----- Original Message -----
From: "Richard Williams" <[email protected]>
To: <[email protected]>
Sent: Sunday, March 14, 2004 6:38 PM
Subject: Re: st: Re: Problems with -hetgrot-
> At 06:14 PM 3/14/2004 -0600, Scott Merryman wrote:
> >Richard,
> >
> >I believe there is an error in Greene's text. As you reported, Greene
> >gives the
> >LR statistics as 120.915. However, if you compute this by hand, given the
> >individual sigma^2, the result is:
> >
> >. disp 100*ln(15708.84) - 20*(ln(9410.91) + ln(755.85) + ln(34288.49) +
> >ln(633.42) + ln(33455.51))
> >104.41512
> >
> >which is what you and I got.
>
> I did the same thing!
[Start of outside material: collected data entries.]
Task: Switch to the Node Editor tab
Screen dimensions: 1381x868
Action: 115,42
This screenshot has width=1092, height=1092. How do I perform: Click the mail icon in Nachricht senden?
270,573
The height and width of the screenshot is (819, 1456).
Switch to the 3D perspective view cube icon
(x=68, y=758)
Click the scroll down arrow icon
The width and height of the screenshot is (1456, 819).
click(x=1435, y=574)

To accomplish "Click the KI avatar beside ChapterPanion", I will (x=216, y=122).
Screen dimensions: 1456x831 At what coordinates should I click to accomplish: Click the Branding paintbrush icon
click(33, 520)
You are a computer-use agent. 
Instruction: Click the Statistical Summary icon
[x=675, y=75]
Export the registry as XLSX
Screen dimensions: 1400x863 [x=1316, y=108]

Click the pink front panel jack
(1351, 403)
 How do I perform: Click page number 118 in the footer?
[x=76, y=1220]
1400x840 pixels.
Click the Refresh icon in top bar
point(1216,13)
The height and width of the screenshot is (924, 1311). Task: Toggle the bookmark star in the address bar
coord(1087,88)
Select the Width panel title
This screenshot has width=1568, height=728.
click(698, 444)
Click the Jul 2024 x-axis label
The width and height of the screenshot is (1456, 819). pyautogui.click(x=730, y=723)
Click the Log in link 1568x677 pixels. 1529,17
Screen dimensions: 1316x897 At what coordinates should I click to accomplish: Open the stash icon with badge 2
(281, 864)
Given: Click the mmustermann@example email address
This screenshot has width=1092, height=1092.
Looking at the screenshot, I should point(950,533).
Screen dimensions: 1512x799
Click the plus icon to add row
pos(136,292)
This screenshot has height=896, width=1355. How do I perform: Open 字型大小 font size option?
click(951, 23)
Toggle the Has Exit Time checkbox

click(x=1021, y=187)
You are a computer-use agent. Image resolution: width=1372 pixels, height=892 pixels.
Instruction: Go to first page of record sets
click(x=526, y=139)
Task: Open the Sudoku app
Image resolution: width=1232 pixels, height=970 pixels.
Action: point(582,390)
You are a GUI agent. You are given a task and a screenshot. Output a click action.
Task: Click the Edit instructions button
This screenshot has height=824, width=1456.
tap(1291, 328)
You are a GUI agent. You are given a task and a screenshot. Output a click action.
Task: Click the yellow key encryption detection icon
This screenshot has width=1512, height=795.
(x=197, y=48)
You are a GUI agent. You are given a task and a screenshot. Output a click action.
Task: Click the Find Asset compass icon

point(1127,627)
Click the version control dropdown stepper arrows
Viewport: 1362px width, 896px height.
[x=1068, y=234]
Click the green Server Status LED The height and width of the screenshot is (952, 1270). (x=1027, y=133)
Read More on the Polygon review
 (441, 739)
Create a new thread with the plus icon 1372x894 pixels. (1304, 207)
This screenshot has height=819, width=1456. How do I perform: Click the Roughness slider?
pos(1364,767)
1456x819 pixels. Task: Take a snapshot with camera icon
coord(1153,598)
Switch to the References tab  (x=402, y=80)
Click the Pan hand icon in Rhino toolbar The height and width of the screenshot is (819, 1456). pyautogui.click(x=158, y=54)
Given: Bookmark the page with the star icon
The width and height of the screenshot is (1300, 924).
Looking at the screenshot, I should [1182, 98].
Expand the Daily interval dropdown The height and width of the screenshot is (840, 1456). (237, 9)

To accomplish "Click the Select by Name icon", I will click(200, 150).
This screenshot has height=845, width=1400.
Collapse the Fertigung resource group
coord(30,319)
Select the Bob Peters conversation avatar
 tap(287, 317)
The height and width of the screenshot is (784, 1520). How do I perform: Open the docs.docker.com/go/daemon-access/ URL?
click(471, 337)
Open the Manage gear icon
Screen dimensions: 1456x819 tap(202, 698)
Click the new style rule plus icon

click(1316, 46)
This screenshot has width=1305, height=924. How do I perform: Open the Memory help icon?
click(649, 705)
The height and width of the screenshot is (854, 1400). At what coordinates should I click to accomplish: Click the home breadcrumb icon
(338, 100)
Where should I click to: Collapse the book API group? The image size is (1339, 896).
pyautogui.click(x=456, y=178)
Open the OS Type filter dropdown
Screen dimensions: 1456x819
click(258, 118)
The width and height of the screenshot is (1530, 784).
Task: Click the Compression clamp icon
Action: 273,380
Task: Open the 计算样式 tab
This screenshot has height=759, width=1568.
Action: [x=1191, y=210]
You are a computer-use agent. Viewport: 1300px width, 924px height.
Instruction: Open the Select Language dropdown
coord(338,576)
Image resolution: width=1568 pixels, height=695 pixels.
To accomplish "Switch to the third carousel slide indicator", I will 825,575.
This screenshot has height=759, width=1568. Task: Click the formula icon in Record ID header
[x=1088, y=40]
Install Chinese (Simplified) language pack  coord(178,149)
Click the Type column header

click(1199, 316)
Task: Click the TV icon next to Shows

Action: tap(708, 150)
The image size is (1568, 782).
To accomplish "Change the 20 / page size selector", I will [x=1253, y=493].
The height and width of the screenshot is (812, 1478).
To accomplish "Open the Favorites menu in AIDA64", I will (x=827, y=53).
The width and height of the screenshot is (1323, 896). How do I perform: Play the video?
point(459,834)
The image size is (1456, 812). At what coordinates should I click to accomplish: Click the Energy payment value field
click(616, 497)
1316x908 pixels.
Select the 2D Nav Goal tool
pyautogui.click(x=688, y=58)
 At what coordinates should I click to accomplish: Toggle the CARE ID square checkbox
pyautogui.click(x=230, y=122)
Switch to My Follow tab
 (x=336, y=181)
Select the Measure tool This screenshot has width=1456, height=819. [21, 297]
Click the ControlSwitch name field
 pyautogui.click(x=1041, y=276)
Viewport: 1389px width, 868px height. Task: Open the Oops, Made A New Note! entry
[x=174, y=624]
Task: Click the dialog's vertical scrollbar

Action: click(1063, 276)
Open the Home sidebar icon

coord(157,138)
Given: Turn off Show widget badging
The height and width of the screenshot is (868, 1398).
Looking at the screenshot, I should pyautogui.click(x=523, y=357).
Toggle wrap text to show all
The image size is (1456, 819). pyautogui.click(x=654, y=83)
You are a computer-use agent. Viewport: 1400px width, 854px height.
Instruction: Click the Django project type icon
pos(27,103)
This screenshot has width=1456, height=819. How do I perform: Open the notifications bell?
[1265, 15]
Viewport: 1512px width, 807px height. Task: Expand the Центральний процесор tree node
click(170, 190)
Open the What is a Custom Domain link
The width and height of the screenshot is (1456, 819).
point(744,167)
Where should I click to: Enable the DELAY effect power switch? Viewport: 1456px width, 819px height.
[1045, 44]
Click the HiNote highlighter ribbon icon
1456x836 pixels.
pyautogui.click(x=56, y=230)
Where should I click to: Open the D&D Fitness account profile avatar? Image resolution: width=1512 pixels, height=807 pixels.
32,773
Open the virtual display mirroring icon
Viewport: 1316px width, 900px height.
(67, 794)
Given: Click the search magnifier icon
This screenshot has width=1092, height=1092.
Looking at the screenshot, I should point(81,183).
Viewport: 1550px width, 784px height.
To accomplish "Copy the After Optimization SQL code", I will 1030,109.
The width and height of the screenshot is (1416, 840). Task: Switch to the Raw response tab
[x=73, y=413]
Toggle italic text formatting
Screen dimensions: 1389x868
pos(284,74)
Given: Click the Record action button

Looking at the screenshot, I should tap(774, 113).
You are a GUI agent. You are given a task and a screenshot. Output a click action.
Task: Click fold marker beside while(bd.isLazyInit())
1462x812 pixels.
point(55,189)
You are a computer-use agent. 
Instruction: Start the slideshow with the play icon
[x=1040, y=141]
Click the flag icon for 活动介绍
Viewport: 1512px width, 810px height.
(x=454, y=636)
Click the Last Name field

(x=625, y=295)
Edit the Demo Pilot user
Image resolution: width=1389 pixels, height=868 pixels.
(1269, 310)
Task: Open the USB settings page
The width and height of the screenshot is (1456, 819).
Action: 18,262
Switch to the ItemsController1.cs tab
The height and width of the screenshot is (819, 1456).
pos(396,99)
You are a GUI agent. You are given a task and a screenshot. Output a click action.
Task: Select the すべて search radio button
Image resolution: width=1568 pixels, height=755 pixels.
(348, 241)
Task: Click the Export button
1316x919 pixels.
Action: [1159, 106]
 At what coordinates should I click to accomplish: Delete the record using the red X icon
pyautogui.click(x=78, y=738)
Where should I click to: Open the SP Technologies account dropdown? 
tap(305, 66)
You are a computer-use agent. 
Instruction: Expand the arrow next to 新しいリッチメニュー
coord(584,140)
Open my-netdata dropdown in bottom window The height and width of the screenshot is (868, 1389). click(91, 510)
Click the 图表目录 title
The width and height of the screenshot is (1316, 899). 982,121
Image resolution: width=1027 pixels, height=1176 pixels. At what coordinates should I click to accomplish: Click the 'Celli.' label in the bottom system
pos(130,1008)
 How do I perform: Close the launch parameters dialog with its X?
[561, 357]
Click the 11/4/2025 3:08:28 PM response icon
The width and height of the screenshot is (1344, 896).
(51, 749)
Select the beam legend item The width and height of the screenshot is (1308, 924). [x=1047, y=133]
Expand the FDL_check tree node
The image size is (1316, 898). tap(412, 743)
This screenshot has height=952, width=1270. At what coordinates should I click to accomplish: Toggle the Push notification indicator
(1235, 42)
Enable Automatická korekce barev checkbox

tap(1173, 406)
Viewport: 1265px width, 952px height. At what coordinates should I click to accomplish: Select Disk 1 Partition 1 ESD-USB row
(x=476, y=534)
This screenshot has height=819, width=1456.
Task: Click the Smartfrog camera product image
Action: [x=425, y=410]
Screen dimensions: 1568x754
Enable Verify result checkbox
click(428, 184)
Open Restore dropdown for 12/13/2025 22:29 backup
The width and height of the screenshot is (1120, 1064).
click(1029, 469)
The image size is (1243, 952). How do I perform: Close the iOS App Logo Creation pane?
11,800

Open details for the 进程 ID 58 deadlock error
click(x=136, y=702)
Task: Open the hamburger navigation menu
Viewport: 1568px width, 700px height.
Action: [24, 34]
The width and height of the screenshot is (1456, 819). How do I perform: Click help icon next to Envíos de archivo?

But if he has an error, I don't think that is where
> it is. In Greene, 4th edition, p. 597, he says that iterated fgls (the
> Model 3 I presented) can be used to compute the LR statistic. But, he also
> says that "If only least squares results are available...[they may be
> used], possibly with some loss of power in small samples." That is what
> your above calculation does; it uses the least squares estimates rather
> than the ML estimates.
>
> What Greene apparently does is use the estimate of sigma from the OLS
> estimates (15708.84) with the ML estimates for the group sigmas. The
> calculation (using the #s reported on p. 598_ is
>
> . disp 100*ln(15708.84) - 20*(ln(8657.72) + ln(175.80) + ln(40210.96) +
> ln(1240.03) + ln(29825.21))
> 120.92892
>
> What I don't understand is why he is using the 15708.84 from the least
> squares estimates, rather than using a ML estimate of sigma. This would
> seem to be inconsistent with what he says on the middle of p. 597.
>
Richard,
Thanks, I breezed right past this when looking at table 15.1.